## [Source excerpt]
=====
Appeal from the United States District Court for the Southern District of New York. (Leonard B. Sand, Judge).

APPEARING FOR APPELLANT: Ronald Schwartz, Cincinnati, Ohio.

APPEARING FOR APPELLEE: Jeffrey H. Zimmerman, Assistant United States Attorney for the Southern District of New York, New York, New York.

S.D.N.Y.

AFFIRMED.

This cause came on to be heard on the transcript of record from the United States District Court for the Southern District of New York and was taken on submission.

ON CONSIDERATION WHEREOF, IT IS HEREBY ORDERED, ADJUDGED AND DECREED that the judgment of the District Court is hereby AFFIRMED.

1. Petitioner-appellant Nelson T. Maldonado appeals from an order entered January 23, 1995 in the United States District Court for the Southern District of New York that denied his petition for a writ of habeas corpus brought pursuant to 28 U.S.C. § 2255. Maldonado had previously been convicted, after a jury trial, of one count of conspiring to distribute and possess with intent to distribute at least one kilogram of heroin and five kilograms of cocaine in violation of 21 U.S.C. § 846, and is currently serving his sentence.

2. Maldonado's habeas petition alleges a number of sentencing errors that were not raised on direct appeal. It is well settled that a defendant may not use a § 2255 motion "as a substitute for direct appeal," Marone v. United States, 10 F.3d 65, 67 (2d Cir. 1993) (per curiam), and that a failure to raise a claim on direct appeal will bar consideration of that claim in a § 2255 motion unless the petitioner can establish cause for his procedural default and actual prejudice resulting therefrom. Douglas v. United States, 13 F.3d 43, 46 (2d Cir. 1993); Campino v. United States, 968 F.2d 187, 190 (2d Cir. 1992).
=====
## [Information supplied]
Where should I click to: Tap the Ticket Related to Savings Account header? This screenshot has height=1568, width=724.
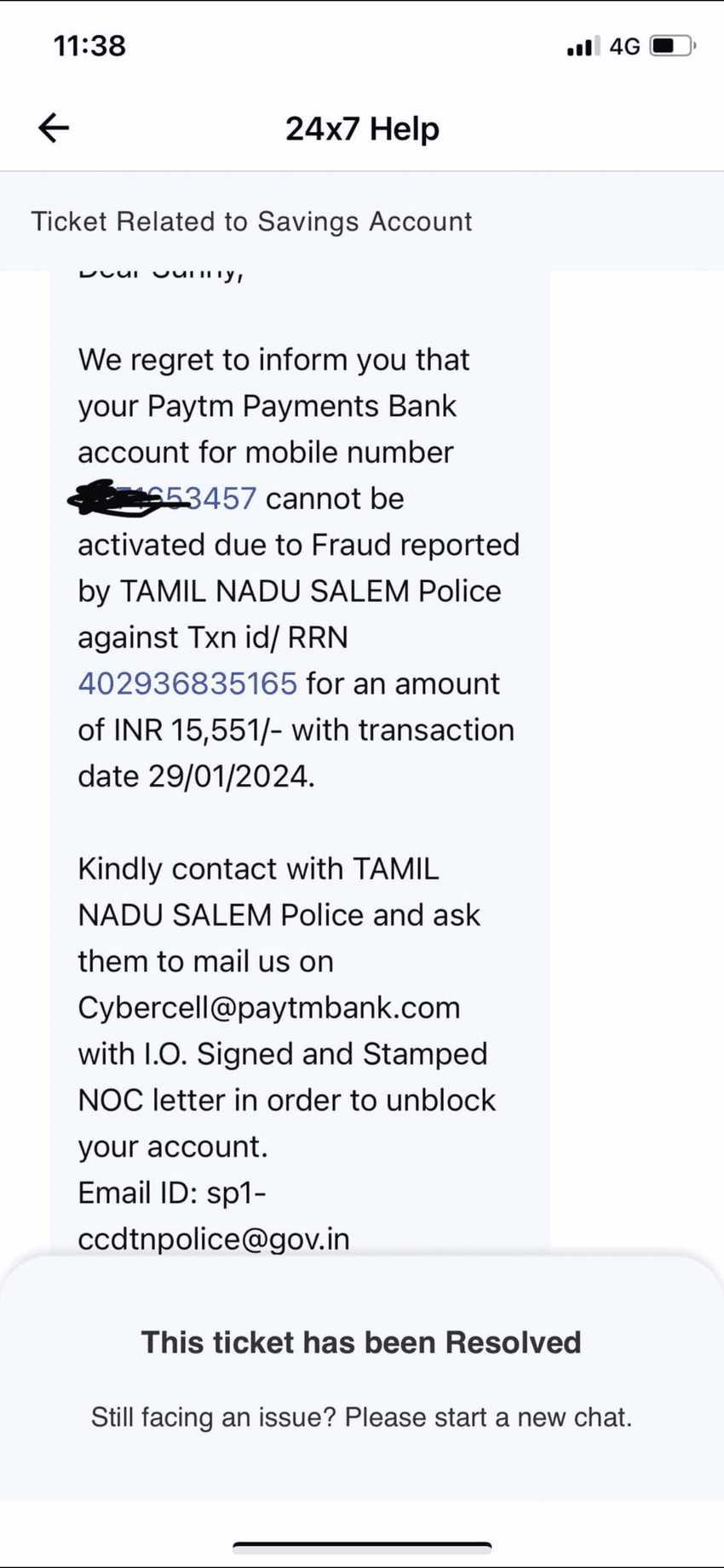point(251,221)
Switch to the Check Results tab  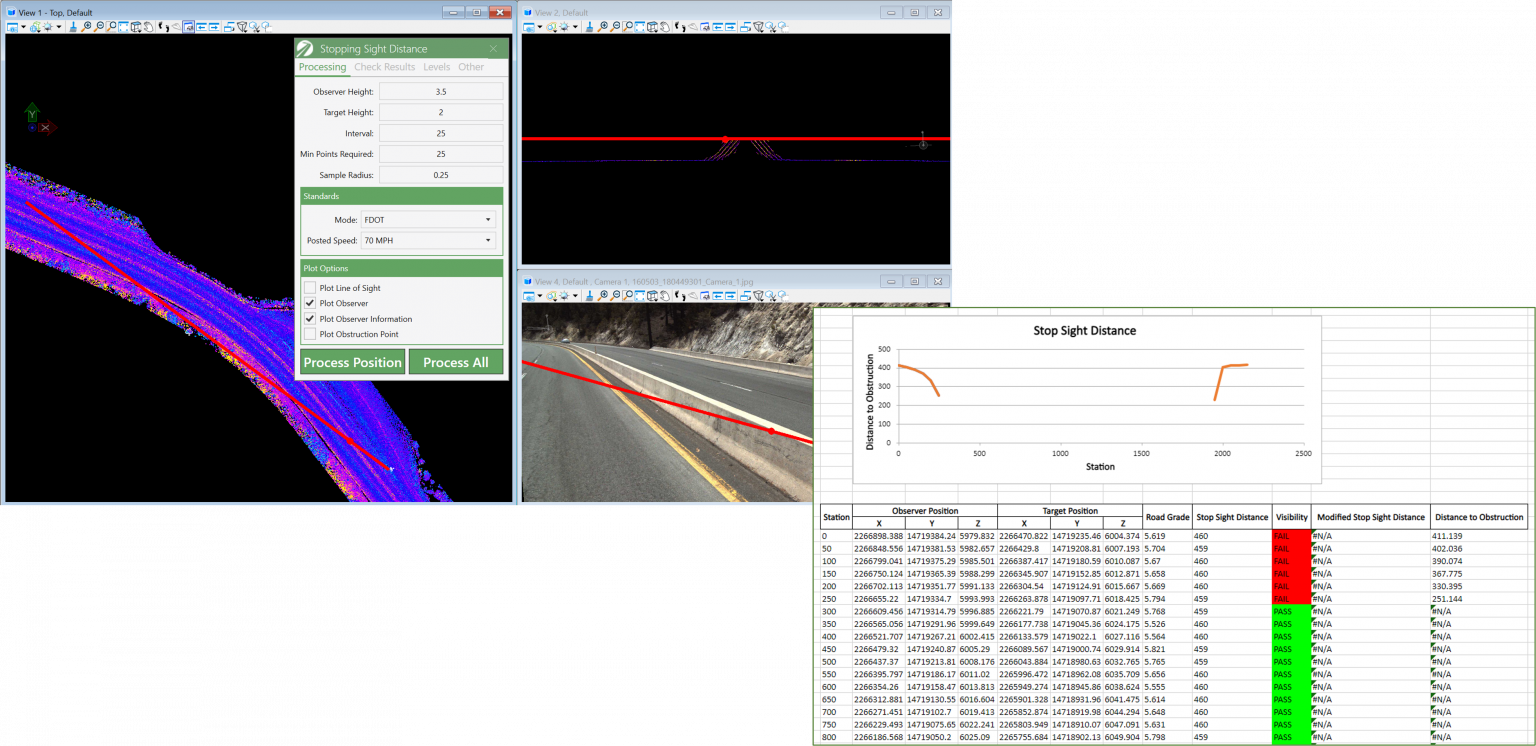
=====
## [Actions to take]
**a)** In the court order, on what date was the order denying Maldonado's habeas petition entered?
**b)** Give the passage of the court order again, beginning at the words "This cause came" and stopping after "is hereby AFFIRMED.". Switch "submission" to "oral argument".

## [Completed exercise]
**a)** January 23, 1995

**b)**
This cause came on to be heard on the transcript of record from the United States District Court for the Southern District of New York and was taken on oral argument.

ON CONSIDERATION WHEREOF, IT IS HEREBY ORDERED, ADJUDGED AND DECREED that the judgment of the District Court is hereby AFFIRMED.